▶ _Set task 1_
Answer these questions from the patent description below:
(a) According to one embodiment, which network is named as the one over which the cloning service's actions are processed?
(b) What example of an area of interest does the description give?
(c) Which sources of information may be analyzed to assemble a principal's profile?

☆ ☆ ☆

Of course, the embodiments of the invention can be implemented in a variety of architectural platforms, operating and server systems, or applications.
The Cloning Service: A Method for Processing a Cloned Identity over a Network
Apple's patent FIG. 1 noted below is a diagram of a method (100) for processing a cloned identity over a network. The method 100 (hereinafter "cloning service") is implemented in a machine-accessible and readable medium. The cloning service is operational over and processes within a network. The network may be wired, wireless, or a combination of wired and wireless. In an embodiment, the cloning service acts as an automated agent that uses policies and other metadata to perform the processing depicted in FIG. 1 and described herein and below.
Initially, at 110, a principal's identity is cloned to form or create a cloned identity. That is, identifiers used to authenticate the principal are provided to the cloning service for purposes of posing as the principal. The cloning service acts as if it is the principal and performs automated processing over a network. The processing reflects transactions or actions over the network According to an embodiment, the network is the Internet and the actions processing reflects automated activities processed within a World-Wide Web (WWW) browser controlled by the cloning service, which masquerades as the principal.
In an embodiment, at 111, the cloned identity may have feigned confidential information assigned or associated with the cloned identity. This may include life statistics, such as data of birth, birthday club, gender, income level, marital status, number and ages of children, hair color, etc. This information may actually substantially correspond to the life statistics of the principal so as to strengthen the likelihood that the cloned identity will be accepted by eavesdroppers as the principal.
In more embodiments, at 112, the cloned identity may also be assigned an email account of its own for its own use; a funding source, such as a credit card or debit card; a phone number with a voice mail; or even a postal account, such as a Post Office (P.O.) box. This information and capabilities provided to the cloned identity and accessible to the cloning service further enhances the believability and apparent legitimacy of the cloned identity as being the principal.
Assigning Areas of Interest
At 120, the cloning service is initially configured by being assigned areas of interest for use with the cloned identity. The areas of interest are semantic areas, categories, or subjects that are related to transactions or actions over the network. For example, an area of interest may be photography or even more specifically photography of nature, such as mountains, sunsets, etc.
According to an embodiment, the areas of interest are represented in a formal manner within a data structure that is parsed and processed by the cloning service. The data structure may include identifiers for topics or areas of interest and may be further linked to lexicons and actions associated with each area of interest. In some cases, the data structure may be a vector of different areas of interest and may include weights for each particular area of interest. In fact, any formal manner for representing categories, subjects, or actions within a data structure may be used to depict the semantic areas of interest.
For example, the areas of interest may be represented as semantic abstracts or other data structures that provide for a robust semantic evaluation. Examples techniques for achieving this were supplied above and incorporated by reference herein.
Defining Your Clone to Fool the Eavesdroppers
In some embodiments, the areas of interest are manually supplied via separate interfaces by a principal that seeks to use the cloning service for purposes of establishing the clone. The interface may provide, in a structured and controlled manner, screen selections and input mechanisms for the principal to interactively define and generate the areas of interest for the clone.
In other embodiments, the areas of interest may actually be automatically derived on behalf of the principal given an existing principal's profile or desired areas of interests. The profile may be partially and automatically assembled for the principal by analyzing existing information about the principal, such as the principals Internet browser history, browser cache, cookies, etc.

☆ ☆ ☆

▶ _Set task 2_
In the listing, replace "screenshot" with "screen capture" in the lines running from the start through the line holding "Volume is located at coordinates (92, 261).", inclusive, and give only those lines with nothing else changed. Leave the pictures out.

▶ _Data rows_
☆ ☆ ☆

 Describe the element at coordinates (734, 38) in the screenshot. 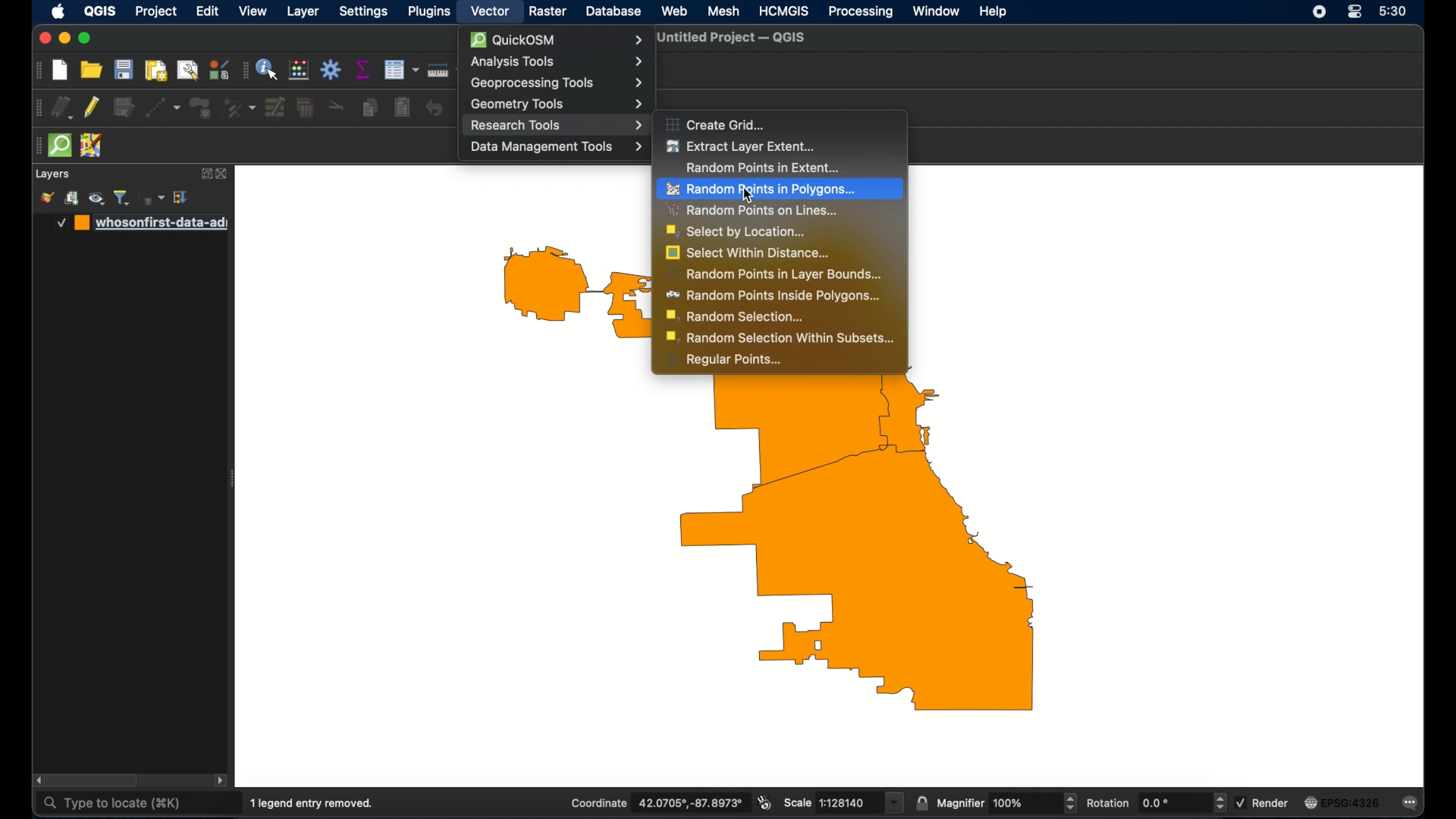

I see `untitled project` at that location.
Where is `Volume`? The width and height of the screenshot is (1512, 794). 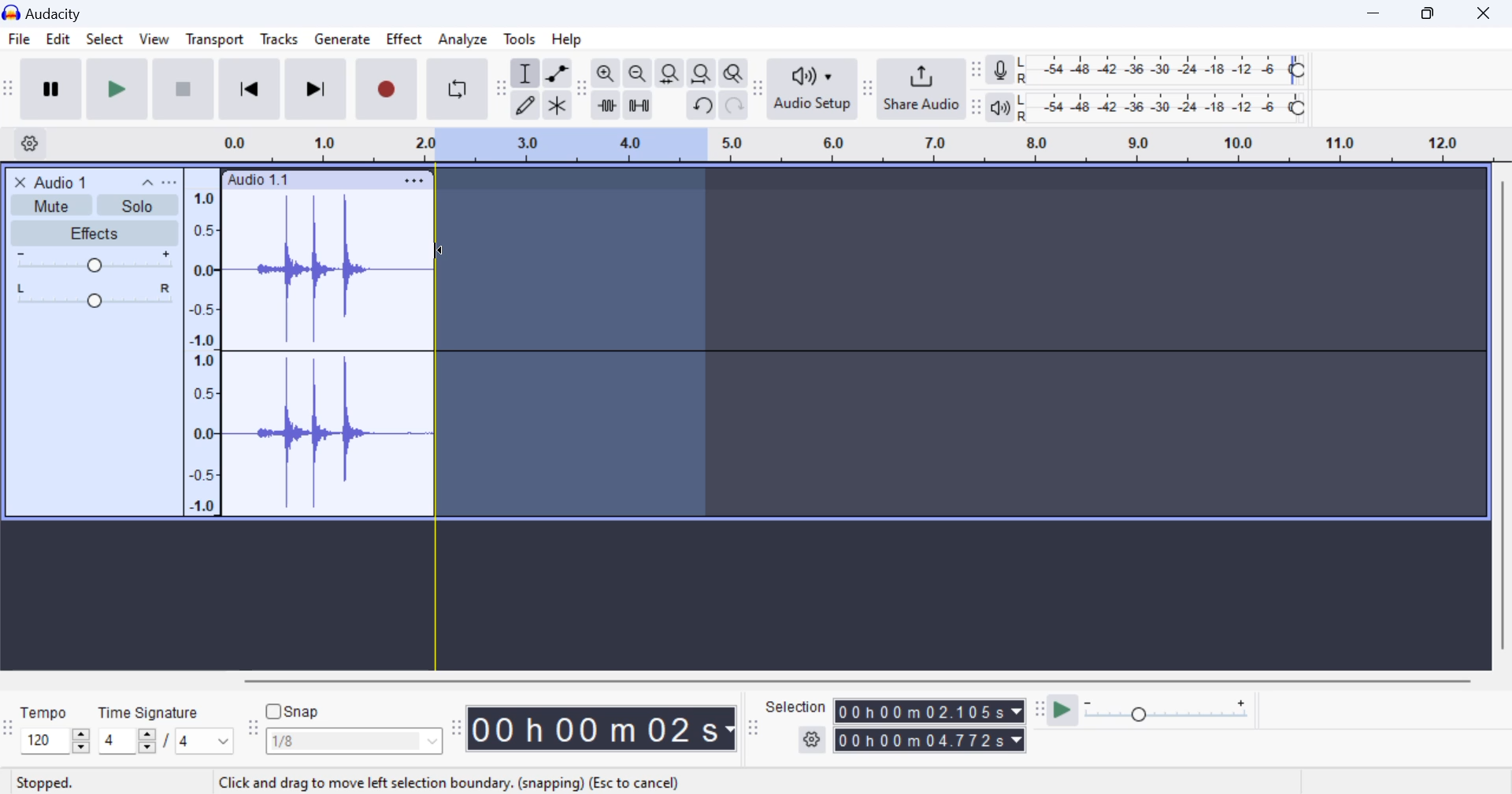
Volume is located at coordinates (92, 261).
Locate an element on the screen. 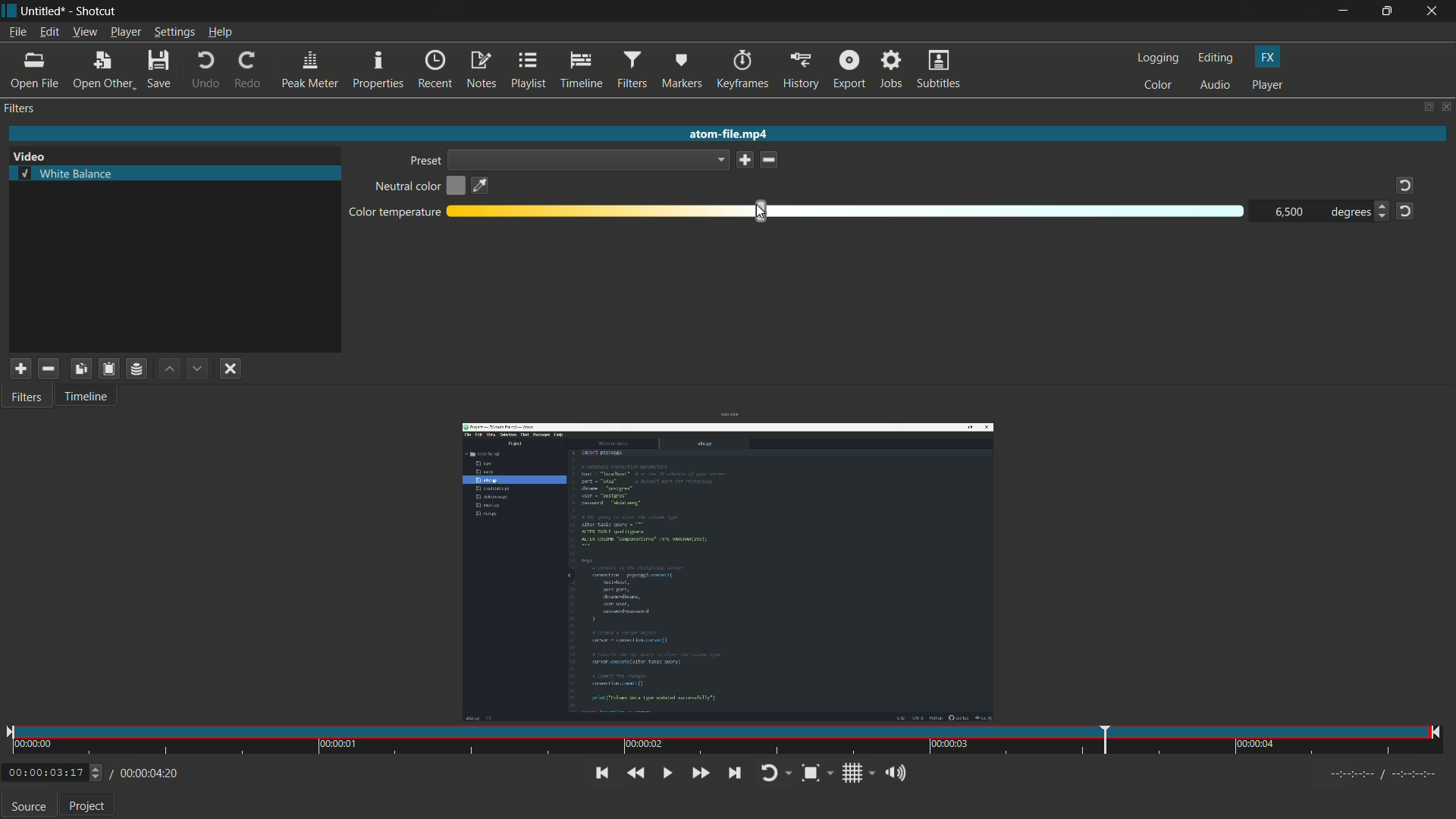 Image resolution: width=1456 pixels, height=819 pixels. audio is located at coordinates (1214, 85).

☆ ☆ ☆

▶ _Exercise response 1_
(a) The Internet.
(b) Photography, or more specifically photography of nature, such as mountains and sunsets.
(c) The principal's Internet browser history, browser cache, and cookies.

▶ _Exercise response 2_
 Describe the element at coordinates (734, 38) in the screen capture. 

I see `untitled project` at that location.
Where is `Volume`? The width and height of the screen capture is (1512, 794). 
Volume is located at coordinates (92, 261).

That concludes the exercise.